═══ The data
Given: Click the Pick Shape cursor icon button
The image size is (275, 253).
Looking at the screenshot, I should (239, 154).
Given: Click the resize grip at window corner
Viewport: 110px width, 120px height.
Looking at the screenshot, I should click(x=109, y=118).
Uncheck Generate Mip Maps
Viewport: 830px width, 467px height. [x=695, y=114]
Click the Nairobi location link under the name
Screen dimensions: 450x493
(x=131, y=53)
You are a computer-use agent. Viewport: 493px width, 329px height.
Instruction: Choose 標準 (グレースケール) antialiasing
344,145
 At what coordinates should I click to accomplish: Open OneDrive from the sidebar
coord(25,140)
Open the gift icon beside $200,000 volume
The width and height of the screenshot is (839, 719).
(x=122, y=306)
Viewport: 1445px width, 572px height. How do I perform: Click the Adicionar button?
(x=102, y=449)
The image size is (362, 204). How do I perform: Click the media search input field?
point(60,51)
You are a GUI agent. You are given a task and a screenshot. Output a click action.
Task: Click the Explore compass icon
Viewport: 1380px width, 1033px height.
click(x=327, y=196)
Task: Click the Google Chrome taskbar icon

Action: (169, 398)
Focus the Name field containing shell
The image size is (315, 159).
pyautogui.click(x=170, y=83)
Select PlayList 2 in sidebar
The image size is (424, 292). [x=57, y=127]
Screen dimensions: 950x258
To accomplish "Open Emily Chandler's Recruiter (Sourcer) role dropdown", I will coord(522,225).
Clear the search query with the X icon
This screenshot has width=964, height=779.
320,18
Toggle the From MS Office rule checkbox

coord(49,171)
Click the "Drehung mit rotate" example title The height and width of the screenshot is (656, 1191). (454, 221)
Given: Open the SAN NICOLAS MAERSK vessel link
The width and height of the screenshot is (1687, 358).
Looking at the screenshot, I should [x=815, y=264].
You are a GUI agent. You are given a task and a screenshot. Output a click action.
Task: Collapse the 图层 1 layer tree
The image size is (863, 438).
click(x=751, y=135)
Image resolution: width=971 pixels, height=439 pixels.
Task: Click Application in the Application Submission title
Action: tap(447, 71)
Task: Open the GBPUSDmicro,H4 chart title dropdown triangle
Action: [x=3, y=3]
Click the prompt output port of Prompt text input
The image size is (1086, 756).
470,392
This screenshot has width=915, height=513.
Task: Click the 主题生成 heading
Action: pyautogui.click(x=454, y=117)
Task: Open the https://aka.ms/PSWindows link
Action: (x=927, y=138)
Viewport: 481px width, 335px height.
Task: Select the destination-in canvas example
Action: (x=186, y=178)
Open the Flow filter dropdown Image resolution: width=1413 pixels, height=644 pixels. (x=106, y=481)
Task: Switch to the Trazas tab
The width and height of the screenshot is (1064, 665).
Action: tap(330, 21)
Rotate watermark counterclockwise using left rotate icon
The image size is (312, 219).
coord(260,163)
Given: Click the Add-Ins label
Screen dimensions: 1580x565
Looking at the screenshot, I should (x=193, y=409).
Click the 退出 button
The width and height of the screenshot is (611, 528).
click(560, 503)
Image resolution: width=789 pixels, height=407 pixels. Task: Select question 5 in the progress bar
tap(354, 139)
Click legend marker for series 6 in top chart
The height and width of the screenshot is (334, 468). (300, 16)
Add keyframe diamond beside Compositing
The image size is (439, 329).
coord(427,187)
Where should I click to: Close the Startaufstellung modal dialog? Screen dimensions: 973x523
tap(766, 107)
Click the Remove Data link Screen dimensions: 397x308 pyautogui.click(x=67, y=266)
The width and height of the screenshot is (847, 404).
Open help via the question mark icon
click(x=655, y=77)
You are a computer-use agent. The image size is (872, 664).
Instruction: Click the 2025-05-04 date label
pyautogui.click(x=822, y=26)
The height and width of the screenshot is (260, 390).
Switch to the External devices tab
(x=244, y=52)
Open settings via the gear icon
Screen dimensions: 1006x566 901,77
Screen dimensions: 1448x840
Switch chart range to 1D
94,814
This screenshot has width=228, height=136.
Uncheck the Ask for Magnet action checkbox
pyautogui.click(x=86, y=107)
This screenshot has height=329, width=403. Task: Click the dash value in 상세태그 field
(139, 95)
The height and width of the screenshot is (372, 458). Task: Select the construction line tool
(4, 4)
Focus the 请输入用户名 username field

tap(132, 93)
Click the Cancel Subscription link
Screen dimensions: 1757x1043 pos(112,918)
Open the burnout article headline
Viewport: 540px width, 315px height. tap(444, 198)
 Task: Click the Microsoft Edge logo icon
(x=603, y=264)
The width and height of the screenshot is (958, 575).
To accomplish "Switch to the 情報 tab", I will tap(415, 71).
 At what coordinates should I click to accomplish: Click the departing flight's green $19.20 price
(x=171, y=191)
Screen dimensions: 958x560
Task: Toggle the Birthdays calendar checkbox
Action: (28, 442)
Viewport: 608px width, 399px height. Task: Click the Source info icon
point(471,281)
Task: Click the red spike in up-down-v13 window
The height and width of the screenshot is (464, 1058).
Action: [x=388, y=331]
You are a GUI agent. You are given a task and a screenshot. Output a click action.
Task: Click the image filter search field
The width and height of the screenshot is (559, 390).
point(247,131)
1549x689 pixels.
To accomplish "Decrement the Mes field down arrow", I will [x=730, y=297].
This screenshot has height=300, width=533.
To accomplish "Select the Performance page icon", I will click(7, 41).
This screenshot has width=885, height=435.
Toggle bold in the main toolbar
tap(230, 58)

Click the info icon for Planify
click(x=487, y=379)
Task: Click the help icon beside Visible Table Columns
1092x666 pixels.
══════
_Instructions for the task_:
Copy out all of the lines above exactly.

_The completed task_:
Given: Click the Pick Shape cursor icon button
The image size is (275, 253).
Looking at the screenshot, I should (239, 154).
Given: Click the resize grip at window corner
Viewport: 110px width, 120px height.
Looking at the screenshot, I should click(x=109, y=118).
Uncheck Generate Mip Maps
Viewport: 830px width, 467px height. [x=695, y=114]
Click the Nairobi location link under the name
Screen dimensions: 450x493
(x=131, y=53)
You are a computer-use agent. Viewport: 493px width, 329px height.
Instruction: Choose 標準 (グレースケール) antialiasing
344,145
 At what coordinates should I click to accomplish: Open OneDrive from the sidebar
coord(25,140)
Open the gift icon beside $200,000 volume
The width and height of the screenshot is (839, 719).
(x=122, y=306)
Viewport: 1445px width, 572px height. How do I perform: Click the Adicionar button?
(x=102, y=449)
The image size is (362, 204). How do I perform: Click the media search input field?
point(60,51)
You are a GUI agent. You are given a task and a screenshot. Output a click action.
Task: Click the Explore compass icon
Viewport: 1380px width, 1033px height.
click(x=327, y=196)
Task: Click the Google Chrome taskbar icon

Action: (169, 398)
Focus the Name field containing shell
The image size is (315, 159).
pyautogui.click(x=170, y=83)
Select PlayList 2 in sidebar
The image size is (424, 292). [x=57, y=127]
Screen dimensions: 950x258
To accomplish "Open Emily Chandler's Recruiter (Sourcer) role dropdown", I will coord(522,225).
Clear the search query with the X icon
This screenshot has width=964, height=779.
320,18
Toggle the From MS Office rule checkbox

coord(49,171)
Click the "Drehung mit rotate" example title The height and width of the screenshot is (656, 1191). (454, 221)
Given: Open the SAN NICOLAS MAERSK vessel link
The width and height of the screenshot is (1687, 358).
Looking at the screenshot, I should [x=815, y=264].
You are a GUI agent. You are given a task and a screenshot. Output a click action.
Task: Collapse the 图层 1 layer tree
The image size is (863, 438).
click(x=751, y=135)
Image resolution: width=971 pixels, height=439 pixels.
Task: Click Application in the Application Submission title
Action: tap(447, 71)
Task: Open the GBPUSDmicro,H4 chart title dropdown triangle
Action: [x=3, y=3]
Click the prompt output port of Prompt text input
The image size is (1086, 756).
470,392
This screenshot has width=915, height=513.
Task: Click the 主题生成 heading
Action: pyautogui.click(x=454, y=117)
Task: Open the https://aka.ms/PSWindows link
Action: (x=927, y=138)
Viewport: 481px width, 335px height.
Task: Select the destination-in canvas example
Action: (x=186, y=178)
Open the Flow filter dropdown Image resolution: width=1413 pixels, height=644 pixels. (x=106, y=481)
Task: Switch to the Trazas tab
The width and height of the screenshot is (1064, 665).
Action: tap(330, 21)
Rotate watermark counterclockwise using left rotate icon
The image size is (312, 219).
coord(260,163)
Given: Click the Add-Ins label
Screen dimensions: 1580x565
Looking at the screenshot, I should (x=193, y=409).
Click the 退出 button
The width and height of the screenshot is (611, 528).
click(560, 503)
Image resolution: width=789 pixels, height=407 pixels. Task: Select question 5 in the progress bar
tap(354, 139)
Click legend marker for series 6 in top chart
The height and width of the screenshot is (334, 468). (300, 16)
Add keyframe diamond beside Compositing
The image size is (439, 329).
coord(427,187)
Where should I click to: Close the Startaufstellung modal dialog? Screen dimensions: 973x523
tap(766, 107)
Click the Remove Data link Screen dimensions: 397x308 pyautogui.click(x=67, y=266)
The width and height of the screenshot is (847, 404).
Open help via the question mark icon
click(x=655, y=77)
You are a computer-use agent. The image size is (872, 664).
Instruction: Click the 2025-05-04 date label
pyautogui.click(x=822, y=26)
The height and width of the screenshot is (260, 390).
Switch to the External devices tab
(x=244, y=52)
Open settings via the gear icon
Screen dimensions: 1006x566 901,77
Screen dimensions: 1448x840
Switch chart range to 1D
94,814
This screenshot has width=228, height=136.
Uncheck the Ask for Magnet action checkbox
pyautogui.click(x=86, y=107)
This screenshot has height=329, width=403. Task: Click the dash value in 상세태그 field
(139, 95)
The height and width of the screenshot is (372, 458). Task: Select the construction line tool
(4, 4)
Focus the 请输入用户名 username field

tap(132, 93)
Click the Cancel Subscription link
Screen dimensions: 1757x1043 pos(112,918)
Open the burnout article headline
Viewport: 540px width, 315px height. tap(444, 198)
 Task: Click the Microsoft Edge logo icon
(x=603, y=264)
The width and height of the screenshot is (958, 575).
To accomplish "Switch to the 情報 tab", I will tap(415, 71).
 At what coordinates should I click to accomplish: Click the departing flight's green $19.20 price
(x=171, y=191)
Screen dimensions: 958x560
Task: Toggle the Birthdays calendar checkbox
Action: (28, 442)
Viewport: 608px width, 399px height. Task: Click the Source info icon
point(471,281)
Task: Click the red spike in up-down-v13 window
The height and width of the screenshot is (464, 1058).
Action: [x=388, y=331]
You are a GUI agent. You are given a task and a screenshot. Output a click action.
Task: Click the image filter search field
The width and height of the screenshot is (559, 390).
point(247,131)
1549x689 pixels.
To accomplish "Decrement the Mes field down arrow", I will [x=730, y=297].
This screenshot has height=300, width=533.
To accomplish "Select the Performance page icon", I will click(7, 41).
This screenshot has width=885, height=435.
Toggle bold in the main toolbar
tap(230, 58)

Click the info icon for Planify
click(x=487, y=379)
Task: Click the help icon beside Visible Table Columns
1092x666 pixels.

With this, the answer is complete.